3

UPDATE 2 Okay, I think I understand now why the defined CRLB is not applying to my use case. In my use case, we have very high SNR, and the the first signal $x_1$ is always the same. So the classical implementation in the literature of $$ x_1 = s(t)+n_1 (t)$$ $$ x_2 = s(t-D)+n_2 (t)$$ is not entirely correct, since this case, I believe, is usually defined for different random noise $n_1$ and $n_2$ at each shot. In my case, however, we always use the same reference $x_1$ for comparison with successive $x_2$, so $n_1$ is fixed. In the case of cross-correlation, i see this as basically having a $x_1$ without noise (so the noisy signal is the reference), and a $n_2$ with noise.

So, normally, cross-correlation would imply $$ x_ 1 *x_2 = R_{xx}(t-D)+s*n_1+s*n_2+n_1*n_2$$ But if consider no noise in $x_1$, I would get $$ x_ 1 *x_2 = R_{xx}(t-D)+s*n_2$$ Which, assuming the $n_1*n_2$ term is negligible, and $s*n_1 \approx s*n_2$would imply about half the influence of noise, correct?

I assume that maybe this would alter how SNR is involved in the cramer-rao. Hopefully I'm not saying anything overly dumb, but if possible I would like to have some insight on this issue.

UPDATE (Discussion in the comments)

I found the reason for why I would get a bias with sinc interpolation. Since in my application I use the same reference several times, and the first measurement is subject to noise, the reference itself has some time displacement D at the start. I tried using as reference (x1) the signal before corrupting with noise and now both values agree. Nevertheless, I wouldn't want this to detract from the question. Without the bias, both the MSE and the Variance are twice that of the cramer rao. I believe the cramer-rao is correct, according to literature, so any thoughts on why this happens?

In summary, I get this :

  • Random noise in $x_1$, random noise in $x_2$ (usual textbook case) : MSE = Variance = CRLB.
  • No noise in $x_1$, random noise in $x_2$ : MSE = Variance, although two times less than the CRLB.
  • Always the same noise in $x_1$, random noise in $x_2$ (my intended case) : Lower MSE, higher variance, which would suggest a biased estimator.

See UPDATE 2 for my conclusions on the matter.


Original Question

Hope this isn't a repeat question, as I've seen a couple regarding the CRLB for cross-correlation but none seems to mention this problem.

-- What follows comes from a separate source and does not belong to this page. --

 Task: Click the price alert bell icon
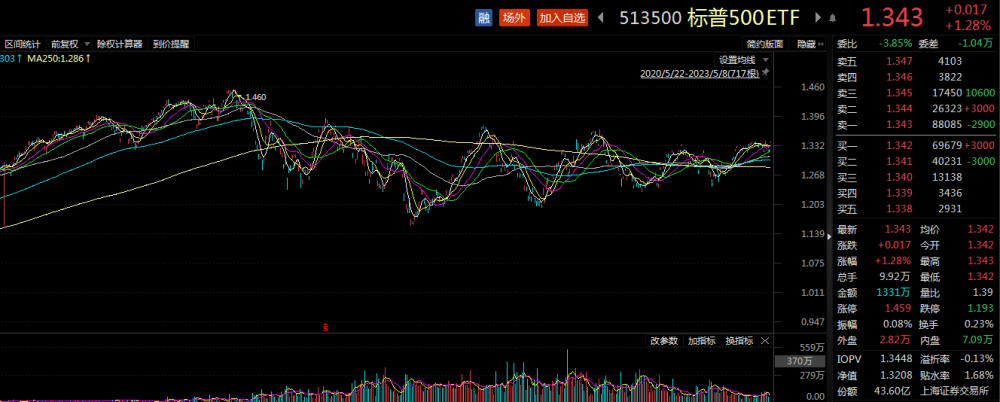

According to the following papers : Equation 5/Appendix A and Equation 24/Table 2, the Cross-correlation for a discrete random white Gaussian noise, critically sampled is

$$ \sigma^2_{CRLB} = \frac{3}{N\pi^2}\left(\frac{1+2SNR}{SNR^2}\right) $$

Which, from my understanding, should give a lower bound on the variance of the obtained lags, given the number of samples $N$ and the signal SNR. However, when I attempt to simulate it, I keep getting the variance of my signal about 2.5 times lower, for the case of zero delay.

% Test Cramer Rao

close all, clc, clear all

runs = 100;
MSE  = 0;
CRLB = 0;
for r = 1:runs
Iterations = 1000;
N = 512;
Delay = 0;

% 1 : Generate a Random White Gaussian Signal
% ---
signal = randn(1,N);
signal = repmat(signal,[Iterations,1]);

% 2 : Generate the noise required to obtain a given SNR.
% ---
SNR = 20;
noise_variance = 1/SNR* var(signal(1,:));
noise  = sqrt(noise_variance)*randn(Iterations,N);

% 3 : Calculate the actual SNR for both the zero-mean noise and zero-mean
%     signal
% ---
SNR = (rms(signal(1,:))/rms(noise(1,:)))^2;

% 4 : Corrupt signal with generated noise
% ---
signal_w_noise = signal + noise;

% 5 : Process cross correlations to calculate lags,
%     interpolate as defined 
% ---
x1 = signal_w_noise(1,:);
lags = [];
for seg = 1:Iterations
    x2 = signal_w_noise(seg,:);
    [Correlation, lag_array] = xcov(x1,x2);
    [~,peak_index] = max(Correlation);

    coarse = lag_array(peak_index);
    fine = -(1/2)*(Correlation(peak_index+1) - Correlation(peak_index-1)) / (Correlation(peak_index+1) + Correlation(peak_index-1) - 2*Correlation(peak_index));

    lag = coarse+fine;
    lags = [lags lag];
end
% Calculate the mean square error and compare it to the CRLB
% ---
MSE  = MSE + (mean((lags - Delay).^2))/runs;
CRLB =  CRLB + ((3/((pi.^2)*(N))) * ((1 + 2 .* SNR)./(SNR.^2)))/runs;

end


disp(CRLB/MSE)

In this presented code, I am using the interpolation mentioned in one of the papers cited above, which I get that it's biased, and that may have something to do with it. I assume there is some lack of understanding on my part on what I should expect from the CRLB, and I was hoping some of you could explain to me what I am not understanding.

NOTE 1:

I applied MATLAB's interpft function (which I assume should be unbiased), and I also get wildly changing variances, which after a couple of runs approach 1, although I feel that since the Cramer-Rao constitutes a lower bound, it should be impossible for the variance to go below it. Code here: here.

NOTE 2:

I've seen some discussion on one of the papers here: Direct Correlation (DC) time delay estimation: variance keeps decreasing for increasing SNR?, but I don't think it corresponds to my problem. In my case, the variance of the signal is lower than the CRLB, which should be a lower bound.

Royi
  • 19,608
  • 4
  • 197
  • 238
  • 1
    You can get lucky. A single realization is a random variable. If the average of many realizations is less than the CRLB, there is a problem but any single realization can beat the CRLB –  Dec 17 '17 at 22:03
  • I get that, but even so, when I attempt using the interpft method several times, if I compute the variance (instead of the MSE), it approaches 2.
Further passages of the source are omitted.